S: Your best memory of gaming/eSports?
T: I would probably say doing my first cast, last year at the launch of Rainbow 6: Siege, which was November last year. They had this big launch event called Siege Day where all of these players from all of these big gaming events came together and they did a big tournament. I wasn’t supposed to cast it originally, but one of the guys had to drop out, so they called me a week before, asking me if I would be able to cast the Siege Day event. I was super nervous, I had never done anything like this before. I’d done interviews and on-camera stuff, but I’d never actually done a live cast, so I was very nervous, but it was so much fun! I got to be introduced a little to the world of casting a FPS competitive game for the first time. It was really, really fun and I would love to continue with something like that. Even hosting events, like just hosting or casting, that kind of stuff is fun. It’s been a really fun and exciting day and it’s probably my favourite memory for sure.

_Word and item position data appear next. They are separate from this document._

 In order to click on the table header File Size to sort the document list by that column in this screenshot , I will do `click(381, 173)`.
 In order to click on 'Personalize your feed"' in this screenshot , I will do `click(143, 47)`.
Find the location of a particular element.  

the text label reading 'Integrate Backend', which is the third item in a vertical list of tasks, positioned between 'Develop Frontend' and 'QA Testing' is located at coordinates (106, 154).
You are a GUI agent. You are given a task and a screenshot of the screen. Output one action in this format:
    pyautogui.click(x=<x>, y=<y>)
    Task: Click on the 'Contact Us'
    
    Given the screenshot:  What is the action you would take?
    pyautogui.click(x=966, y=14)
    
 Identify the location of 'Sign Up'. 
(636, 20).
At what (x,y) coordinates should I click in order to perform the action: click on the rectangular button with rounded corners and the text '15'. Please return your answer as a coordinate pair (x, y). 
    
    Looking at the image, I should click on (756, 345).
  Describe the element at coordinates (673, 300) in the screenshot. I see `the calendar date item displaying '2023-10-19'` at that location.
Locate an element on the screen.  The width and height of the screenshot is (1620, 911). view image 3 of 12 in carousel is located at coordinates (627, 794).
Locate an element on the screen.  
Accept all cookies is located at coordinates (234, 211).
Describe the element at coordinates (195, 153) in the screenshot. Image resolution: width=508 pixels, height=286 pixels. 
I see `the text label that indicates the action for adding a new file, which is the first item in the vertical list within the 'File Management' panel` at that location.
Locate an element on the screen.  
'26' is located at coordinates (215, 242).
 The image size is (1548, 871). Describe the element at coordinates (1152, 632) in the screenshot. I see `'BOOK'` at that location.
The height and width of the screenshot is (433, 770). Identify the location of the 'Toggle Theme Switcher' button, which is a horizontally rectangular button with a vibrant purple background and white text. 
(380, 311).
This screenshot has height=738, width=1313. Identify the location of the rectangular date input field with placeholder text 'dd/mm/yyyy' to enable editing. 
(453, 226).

S: Other hobby/passion not related to gaming?
T: I am a big sci-fi nerd. I mean, yes, definitely in gaming, I’m a big sci-fi nerd, but outside of that, I love to watch sci-fi movies, read sci-fi books, or watch shows. My favourite show, Battlestart Galactica, I love that show. I love Star Trek. I like to watch some of the older shows. I’m a big, big nerd as far as that goes. The Dune trilogy is one of my favourite reads. So, big sci-fi nerd outside of gaming! (laughs)
S: Final words?
T: I guess I’m very excited to continue this year. I have some cool things coming up for the summer with Ubisoft, still working with them. So I’m actually really excited about that. It should be a very eventful, maybe even stressful year, but I’m looking forward to getting more involved with some more Ubisoft titles in the future!